Chemical changes during charging & discharge-When a conductor connects the positive
and negative terminals of the battery, electrons flow from the lead to the lead peroxide. When electrons leave the lead, it leaves behind positive ions which attract the negative sulphate radicals from the sulphuric acid in the electrolyte. This combination forms lead sulphate on the negative-plate. The electrons arriving at the positive plate drive the negative oxygen radicals from the lead-peroxide. This oxygen joins up with the hydrogen in the electrolyte that has lost its sulphate radical and this now becomes water. The lead that was left on the positive plate attracts sulphate radicals from the electrolyte and becomes lead sulphate. Now, with lead sulphate on both the positive and negative plates and with the electrolyte diluted by the water that has formed in it, the battery is discharged and electrons no longer flow.
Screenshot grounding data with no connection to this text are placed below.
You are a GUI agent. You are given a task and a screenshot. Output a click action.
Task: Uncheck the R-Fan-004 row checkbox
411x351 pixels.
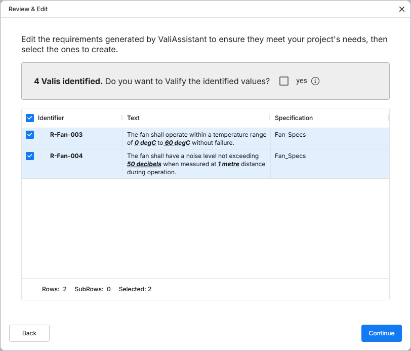30,156
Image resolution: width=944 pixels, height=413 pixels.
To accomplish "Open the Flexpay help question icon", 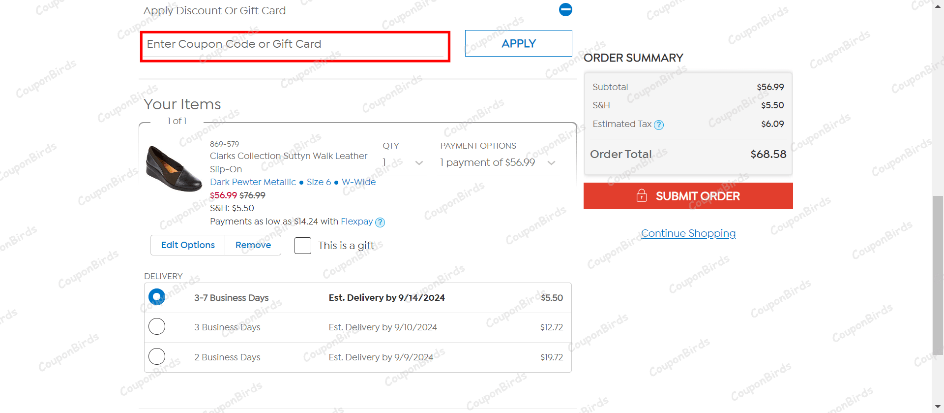I will (380, 222).
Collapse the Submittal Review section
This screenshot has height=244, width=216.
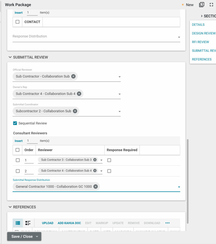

Five hour discharge rate-The standard rating used to specify the capacity of a battery is the
five-hour discharge rating. This is the number of ampere-hours of capacity of the battery. When there is sufficient current-flow to drop the voltage of a fully charged battery to 1.75 volts per cell at the end of five hours. If a discharged battery is attached to a source of direct current having the proper voltage and the positive plates of the battery connected to the positive terminal of the source, electrons will be drawn from the positive plate and forced into the negative plates. Electrons arriving at the negative plates drive the negative sulphate radicals out of the lead sulphate back into the electrolyte, where they join with the hydrogen from the water to form sulphuric acid. When the electrons flowed from the positive plates, they left behind positively charged lead atoms which attract oxygen from the water in the electrolyte to form lead peroxide (PbO). Now, when the battery is fully charged, the positive plate has again become lead peroxide, the negative plate has become lead, and the electrolyte again has a high concentration of sulphuric acid. All during the charging process, as the electrolyte is being changed back into sulphuric acid, hydrogen gas is released in the form of bubbles. As the charge is completed, the bubbling increases.
Condition of charge
Specific gravity-The open circuit voltage of a lead-acid battery remains relatively constant, at
about 2.1 volt per cell and so does not indicate the state of charge of the battery. The electrolyte of a fully charged battery will have a specific gravity of between 1.275 and 1.3 with an electrolyte temperature of 80º F. A specific gravity reading between 1.300 and 1.275 indicates a high state of change, between 1.275 and 1.240, a medium state of charge and between 1.240 and 1.200, a low state of charge.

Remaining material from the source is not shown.